Book covers may be especially important when it comes to the classics. After all, many of us have a general sense of, if not a thorough familiarity with, the contents within. Perhaps more than anything else, these covers show what matters to prospective buyers. Two centuries of Jane Austen’s “Pride and Prejudice” are particularly revealing about the novel’s broad and sustained popular reach. (A slide show of a dozen different covers for the novel can be found here.) Reprintings not only chart the public reception of a writer who, next to Shakespeare, may be the most popular in the English language; their wide-ranging cover art also provides snapshots of both this classic novel and the modern book.
In the 19th century, a book could be purchased in assorted colors of cloth bindings, with or without gold stamping, beveled boards or gilt edges. Today, publishers desperate to retain printed-book readers are reviving gift editions of the Victorian era, when titles appeared in varied formats and at different prices.
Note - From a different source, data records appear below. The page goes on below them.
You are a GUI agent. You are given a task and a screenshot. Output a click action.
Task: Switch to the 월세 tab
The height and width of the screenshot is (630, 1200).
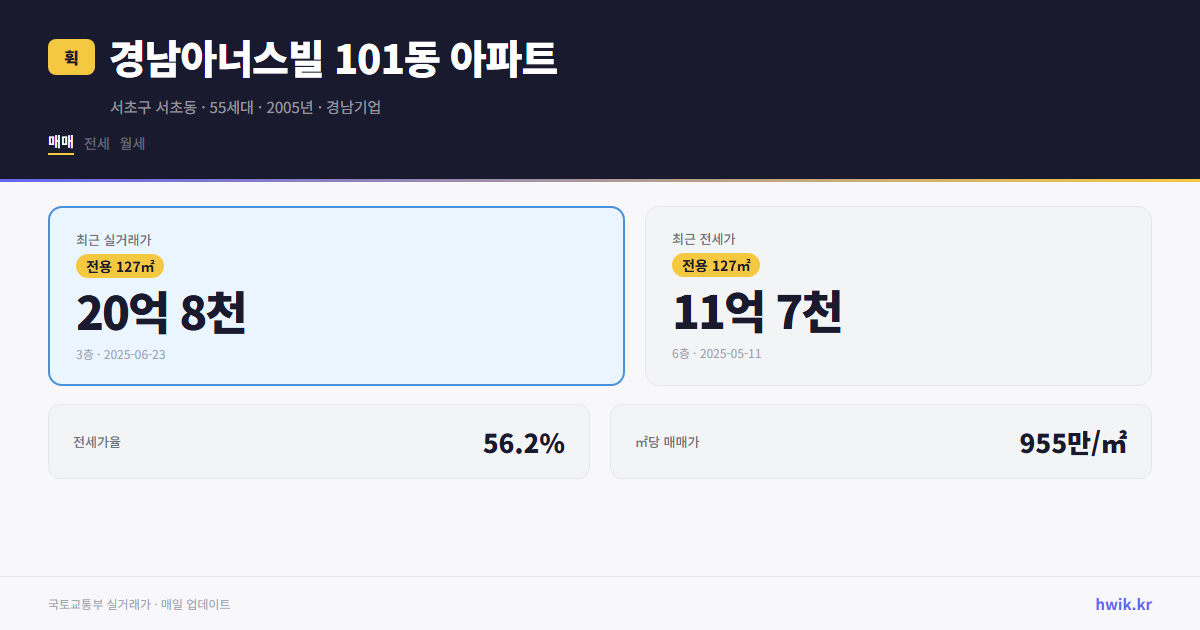point(133,143)
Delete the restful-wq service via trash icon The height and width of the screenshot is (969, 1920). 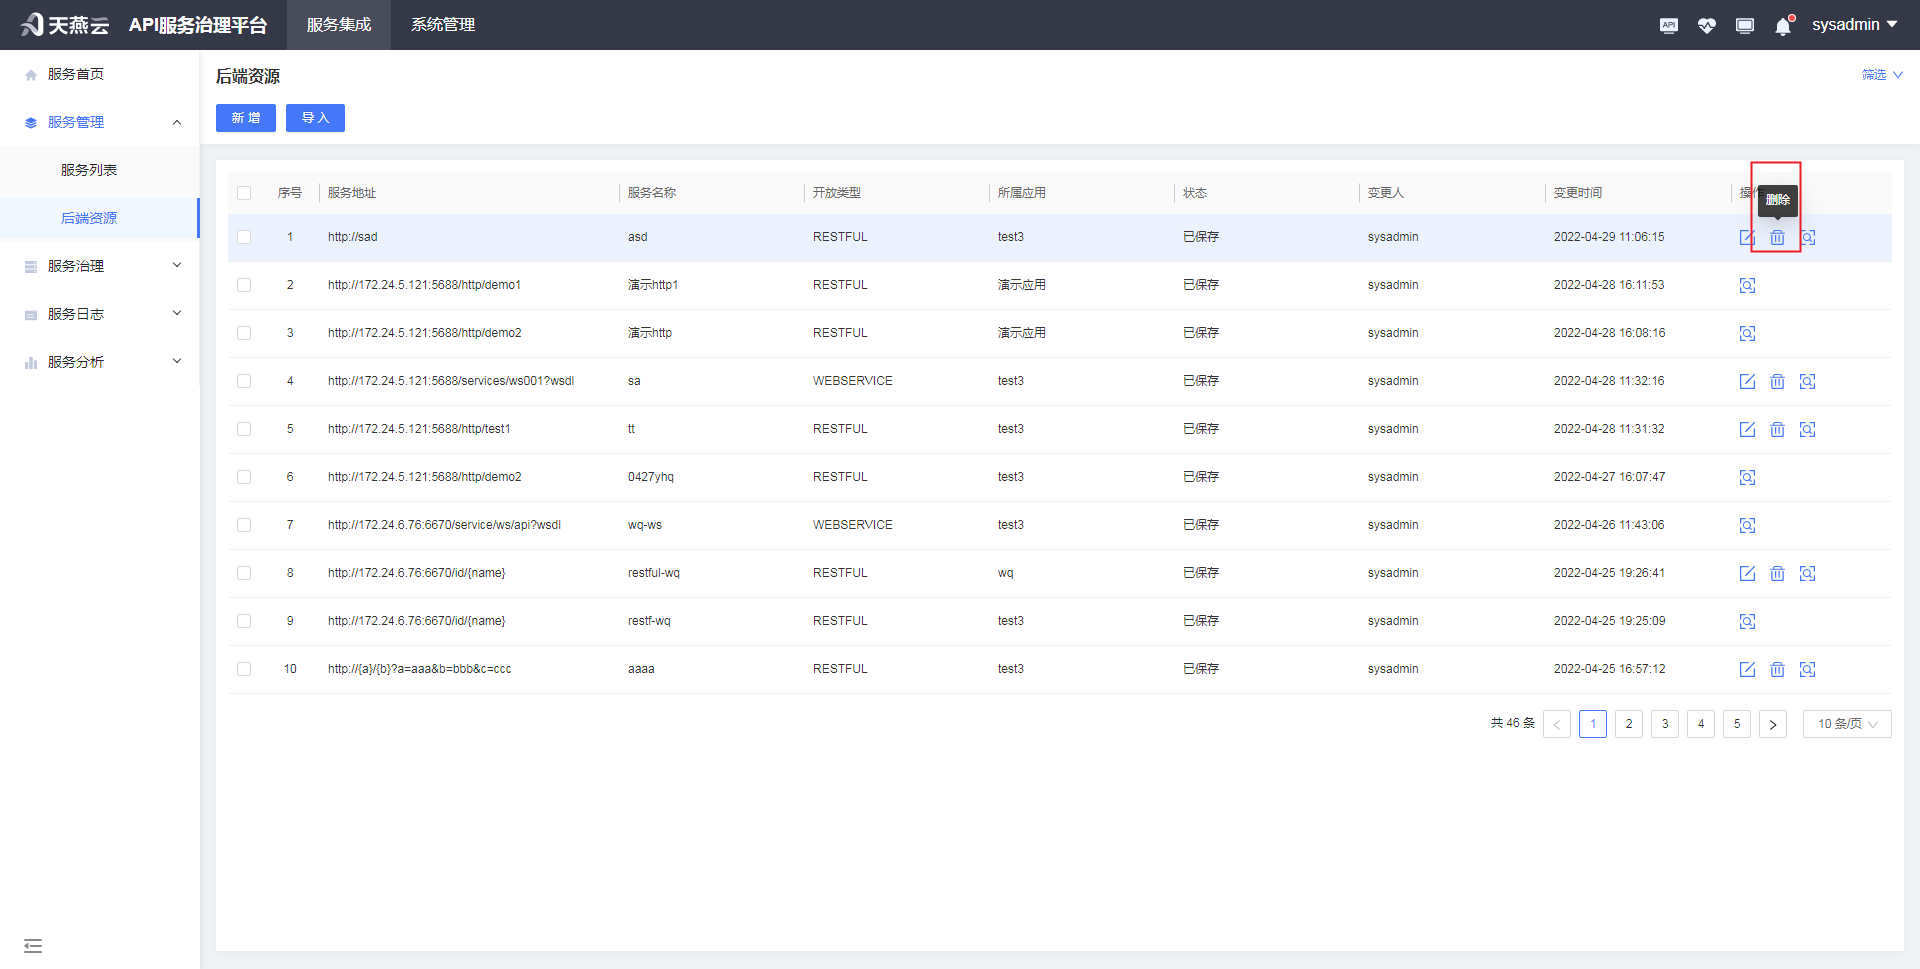pyautogui.click(x=1777, y=574)
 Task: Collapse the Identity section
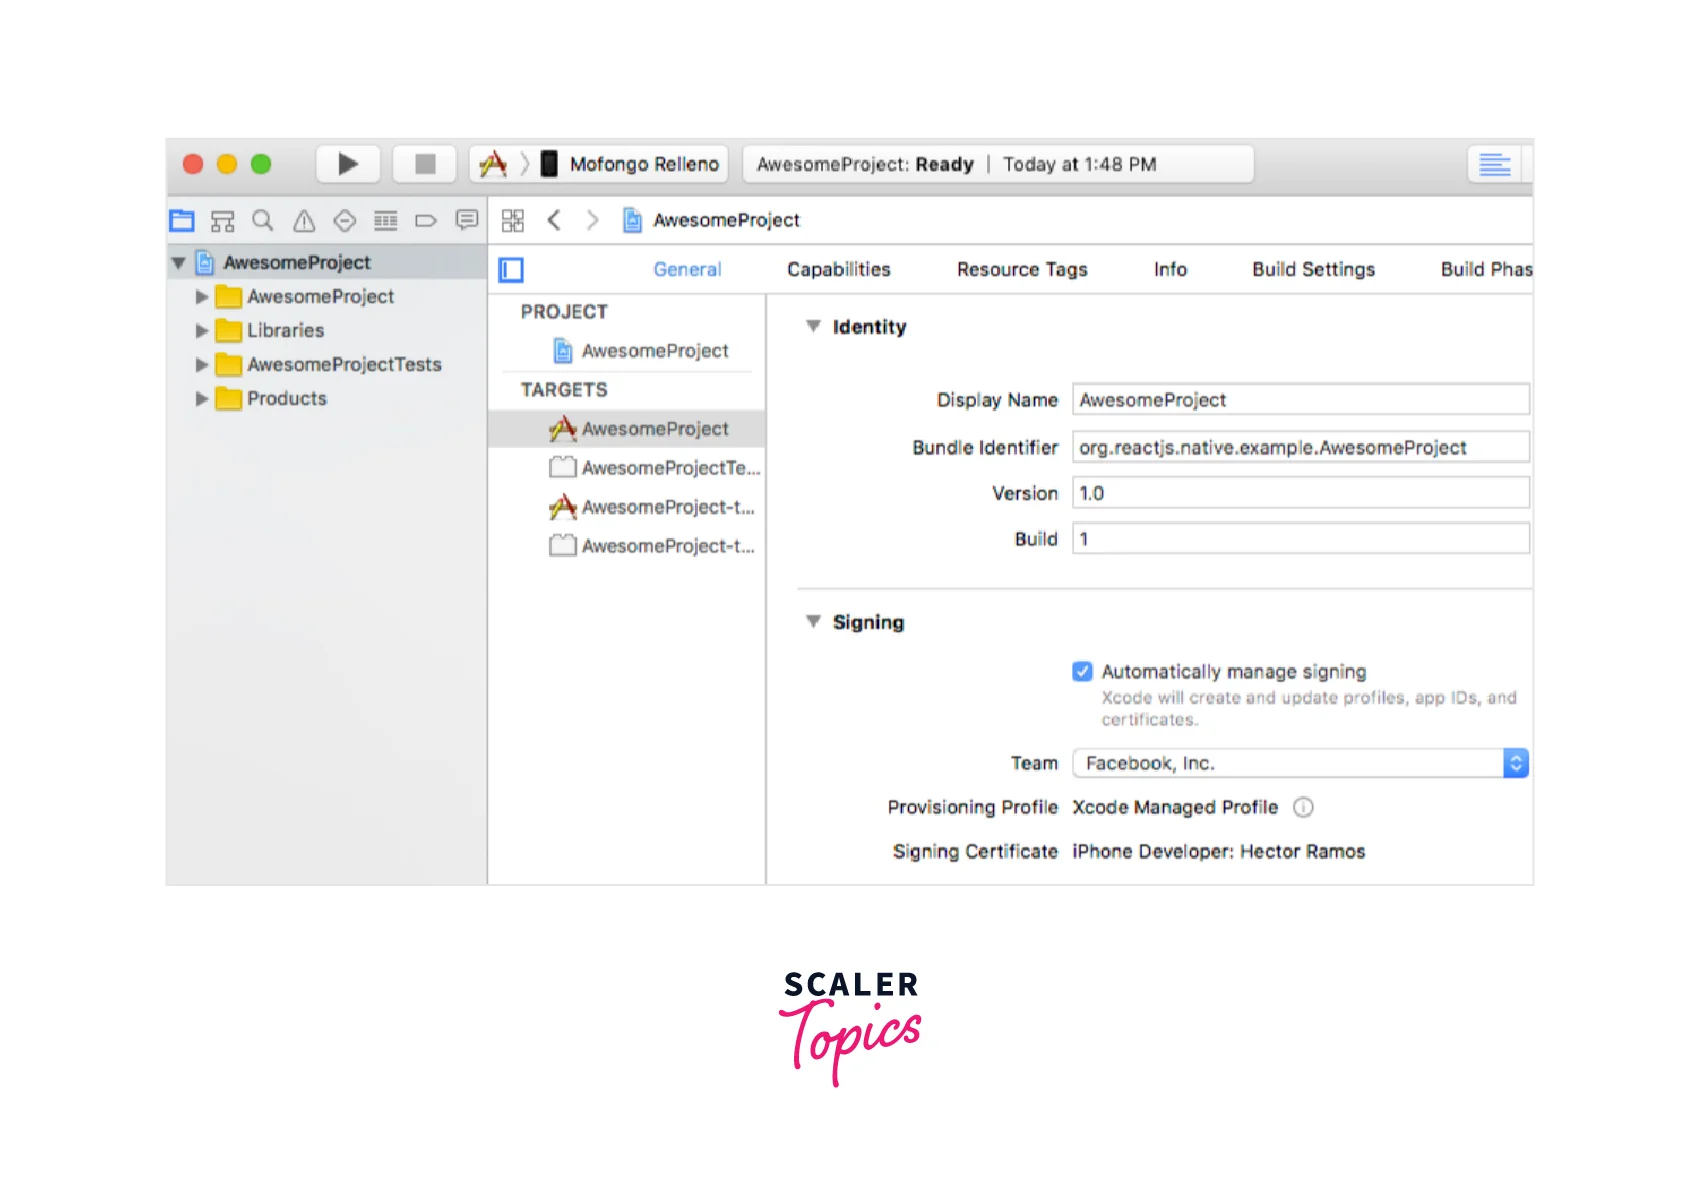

Although “Pride and Prejudice” continues to circulate in the somber black associated with Penguin Classics, especially in classrooms, the novel has recently been reissued in a dazzling array of colorful outfits. In 2009, Penguin began offering “Pride and Prejudice” in a designer-cloth hardback, which decorative retailers like Anthropologie sold as home décor. That same text also appeared in a “couture inspired” jacket, complete with deckle edges and French flaps to use as bookmarks. And it is now available in bright scarlet leatherette, with a decorative A on the cover, in a hat tip to “traditional” type design. This is just a small sampling of the many refashioned editions of the novel by different publishers over the last 200 years.